I need to profile an HPC application on multiple nodes with very low overhead impact. In the application code, I need to monitor MPI synchronization points (barrier, alltoall, etc.). I'm using invariant TSC (RDTSC/RDTSCP instruction) because I cannot rely on clock_gettime() due high overheads of syscalls. I knew that TSCs should be synchronized among cores and sockets on the same node, hence I should have no problems for intra-node timing synchronization.
But I have the following concerns:
1) How can I synchronize TSCs among different nodes with a very fine-grain accuracy (sub-microsecond accuracy)? I think that developers of "Intel Trace Analyzer and Collector" should had similar problems.
2) I suppose that TSCs on different nodes increment always at a fixed nominal frequency. Do you think that invariant clock oscillators can have little drifts? I suppose to yes, but in this case for long application runs, profilers on different nodes can produce inconsistent inter-node timing information. Moreover, If TSCs are affected to clock drifts, I cannot transform time stamp in seconds.

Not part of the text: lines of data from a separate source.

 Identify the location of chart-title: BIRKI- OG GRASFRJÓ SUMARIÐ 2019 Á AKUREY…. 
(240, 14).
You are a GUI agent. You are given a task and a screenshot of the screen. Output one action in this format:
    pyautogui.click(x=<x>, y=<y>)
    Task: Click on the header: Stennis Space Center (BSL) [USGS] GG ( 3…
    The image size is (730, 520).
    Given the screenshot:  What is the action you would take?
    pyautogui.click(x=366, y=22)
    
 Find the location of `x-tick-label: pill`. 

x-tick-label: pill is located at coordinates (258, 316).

My target system is an HPC machine composed to double-socket Broadwell nodes interconneted with an Omni-Path network.
Thanks to all in advance,
IEEE standard 588-2002 (revised under 588-2008) has been defined to provided this high resolution clock synchronization for LAN networked systems. It uses IP as the transport layer since this is an Internet protocol. It should be available as yet another IP over OPA protocol. Intel could have already implemented it more efficiently directly over OPA but this is something that Intel developers may answer.
Clock synchronization is one of the well-known problems in distributed control systems. I hope that Intel can provide any more specifics on this protocol over the OPA fabric.
TSCs are definitely subject to drift, and every node is going to generate its own estimate of the TSC frequency. The drift is large enough that TSC cannot be used as a direct replacement for wall-clock time for cross-node computations on nodes that have been up for more than a few hours.
Although "clock_gettime()" reports results in seconds and nanoseconds, I have not seen any implementations that actually track the time at resolutions below one microsecond. The IEEE "Precision Time Protocol" (1588-2002 and 1588-2008) is intended to enable sub-microsecond synchronization on local area networks, but this can be challenging to test. I have seen evidence that the clocks within each of our clusters (which have PTP enabled) are synchronized at approximately 1 microsecond resolution.
The good news is that you can probably get most of what you need by using RDTSC for the fine-resolution sampling, but collecting both TSC and "gettimeofday()" (or "clock_gettime()") every few seconds. The gettimeofday overhead should be in the microsecond range, so no trouble for overhead at 1 seconds intervals, while the TSC should not drift much in a few seconds.